What was your favorite outfit when you were a pre-teen or teen? For me, it was the following:
– a puffed-3/4-sleeve button-down shirt with light blue, magenta, and white stripes
– a matching magenta and white striped TIE
– magenta pants
– navy blue Bass sandals
– a gray faux Members Only jacket (similar to the real one pictured above, but purchased at our local discount department store, Caldor)
Have I given you enough of a visual? And, more important, can you feel the HOTNESS? I’d assembled this little number in the spring of 1984, when I was in eighth grade, and planned to unveil it on Easter Sunday, at church. Church was, of course, a house of holiness, but also a place to see and be seen. And boy, would I be seen that day.

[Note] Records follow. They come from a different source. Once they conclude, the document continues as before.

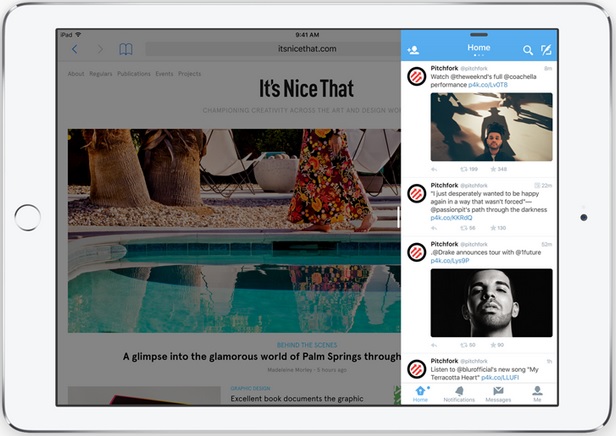View the Drake photo in tweet

[x=491, y=302]
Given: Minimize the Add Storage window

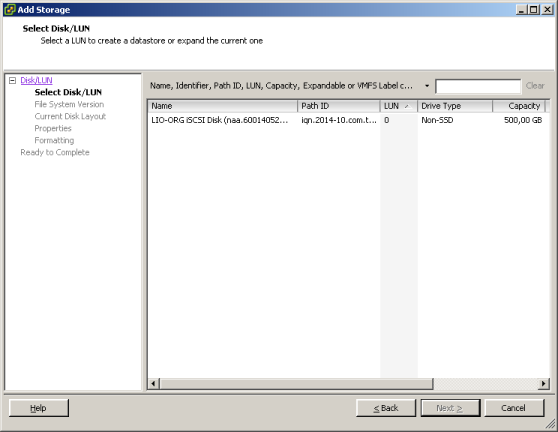Looking at the screenshot, I should (521, 10).
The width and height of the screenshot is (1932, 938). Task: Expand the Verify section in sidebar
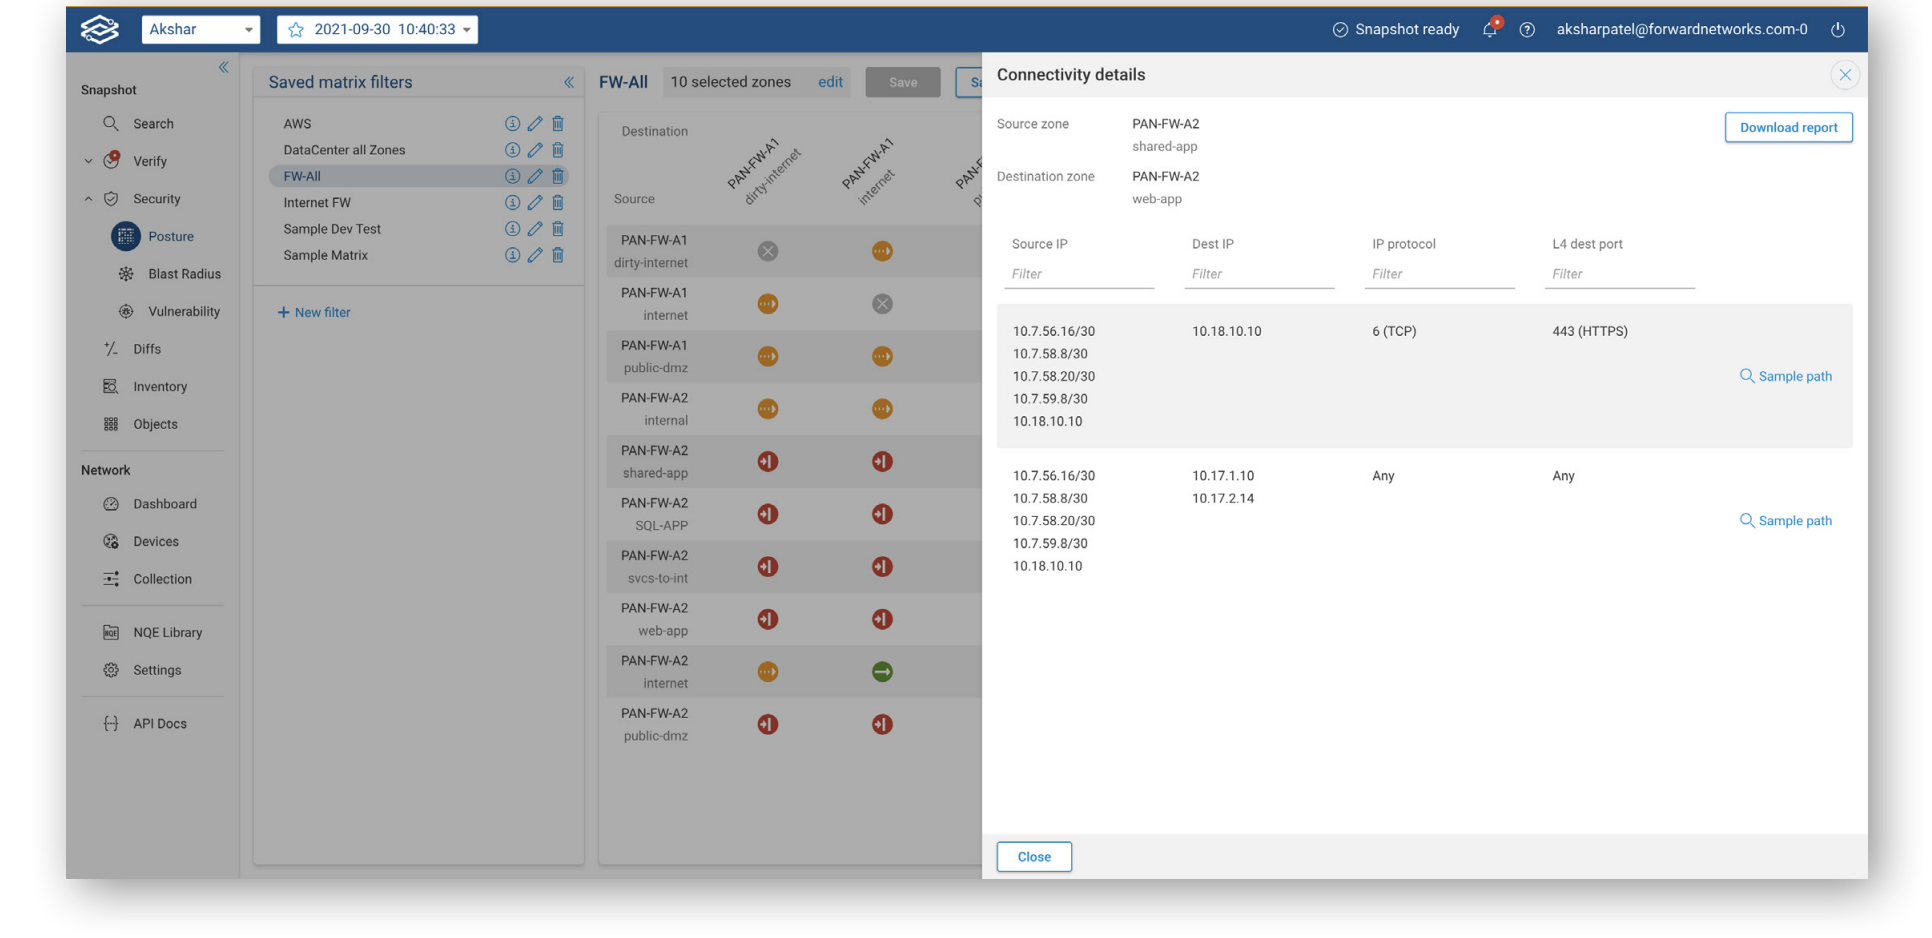coord(89,161)

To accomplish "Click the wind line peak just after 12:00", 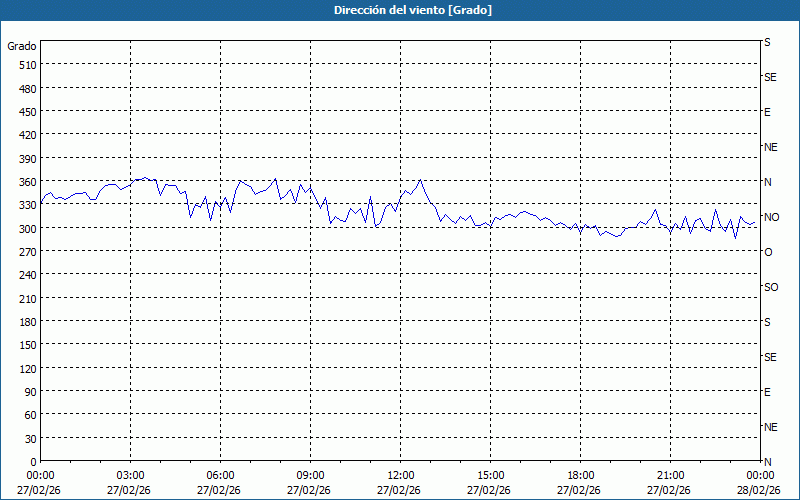I will (x=420, y=181).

I remember spending a lot of time getting ready on that Easter morning, not only making sure that my outfit looked right, but making sure that my hair was feathered perfectly (as perfect as my wavy, cowlicky hair would feather, anyway) and my makeup (blue eyeliner, pink blush, and Maybelline Strawberry Swirl Kissing Potion) was expertly applied. This may have been why my family and I were late to church, and why, when we did arrive, there was nowhere left to sit. We ended up standing in one of the aisles, where it was crowded, and hot, and reeked of incense and Easter lilies, and I could barely see anything or anyone, let alone allow my fabulous self to be seen.

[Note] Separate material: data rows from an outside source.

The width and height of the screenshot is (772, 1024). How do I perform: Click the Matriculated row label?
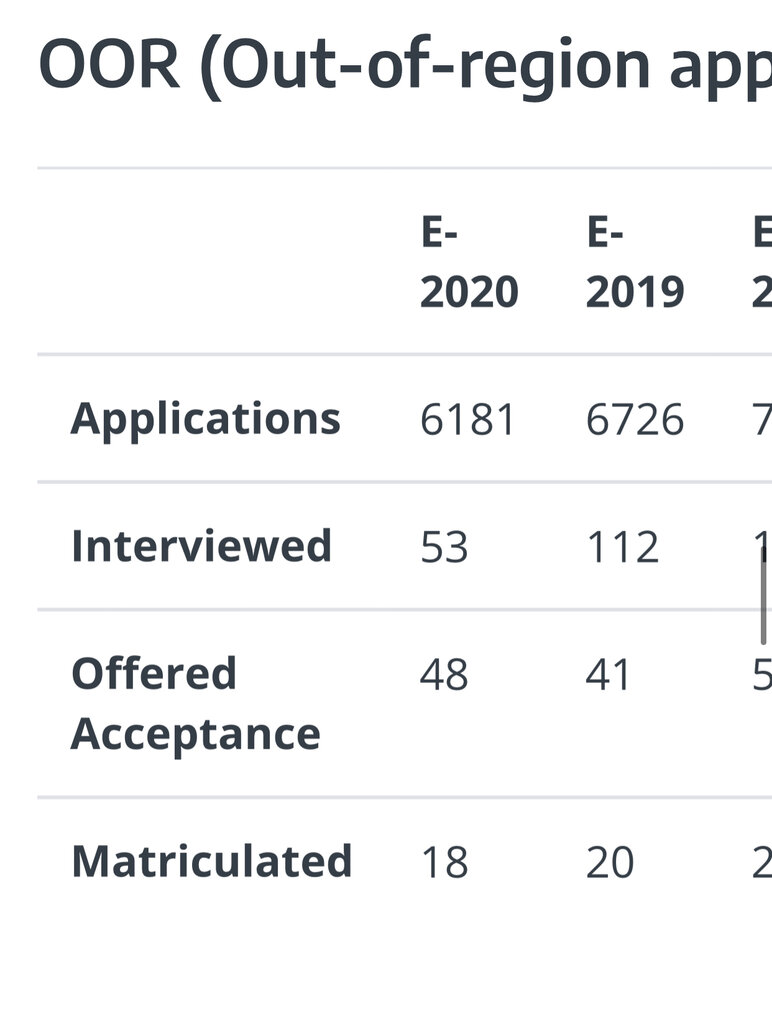point(212,862)
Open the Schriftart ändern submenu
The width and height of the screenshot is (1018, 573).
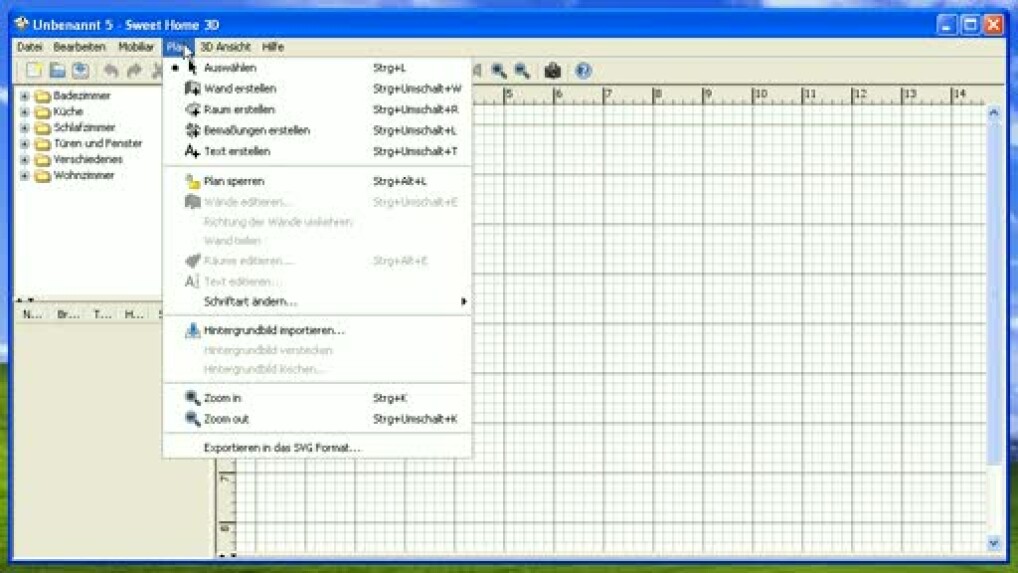pos(250,302)
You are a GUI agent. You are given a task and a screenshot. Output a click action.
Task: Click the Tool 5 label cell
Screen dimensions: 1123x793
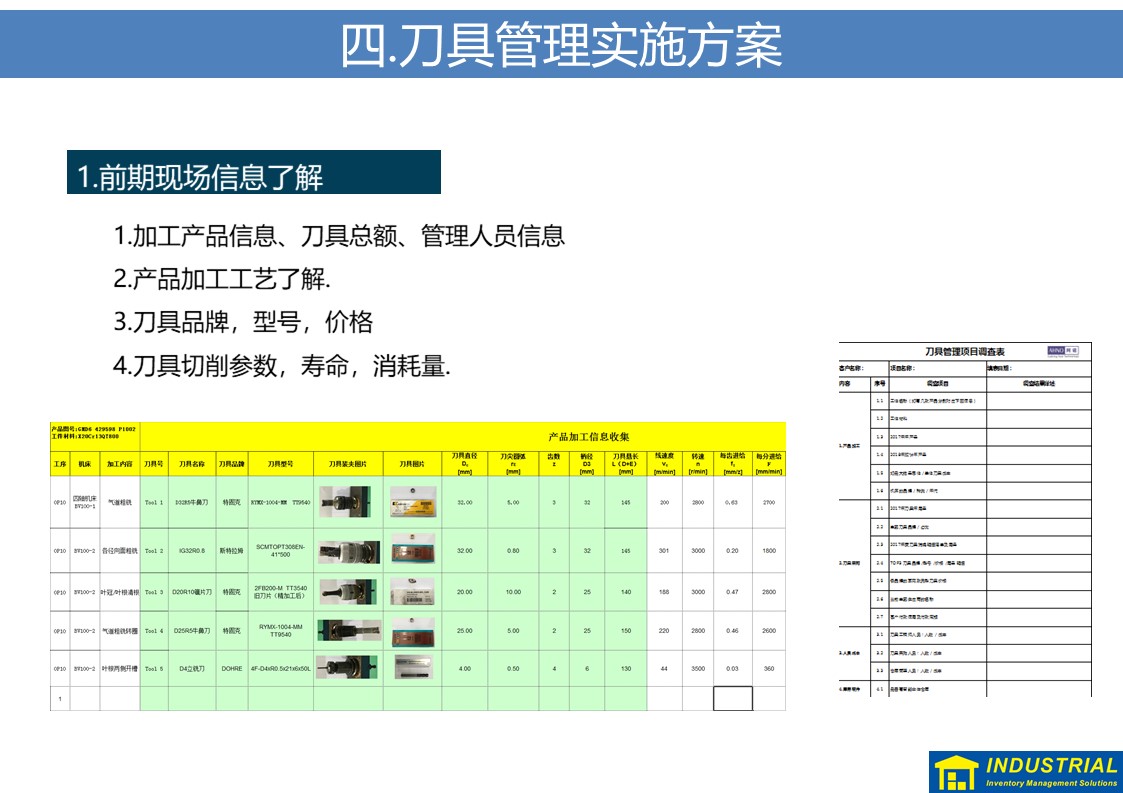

Unfortunately, these crowded, hot, overwhelming conditions provided the perfect storm for one of my mega-migraines.
No, no, no, no, I told myself, trying to talk my body out of it. But it was too late: my mouth became dry, my stomach pitched, and then the headache seemed to want to pop my eyeballs right out of my skull. Everything in the room grew fuzzy.
My mother must have noticed I was having issues, because I remember her stage whispering to my father, “Richard! Richard! Go get the CAR!” Shortly thereafter, she led me and my sister back down the aisle, past all the people I’d hoped to impress, all the way to the back, where a large crowd of late-comers had gathered. Like everyone else, they’d come to worship, but on this holy day of resurrection, they were treated to a special bonus: a viewing of me, however resplendent in my Easter attire, as I resurrected my breakfast all over the back church steps.
I had hoped to make an impression that morning. And I did.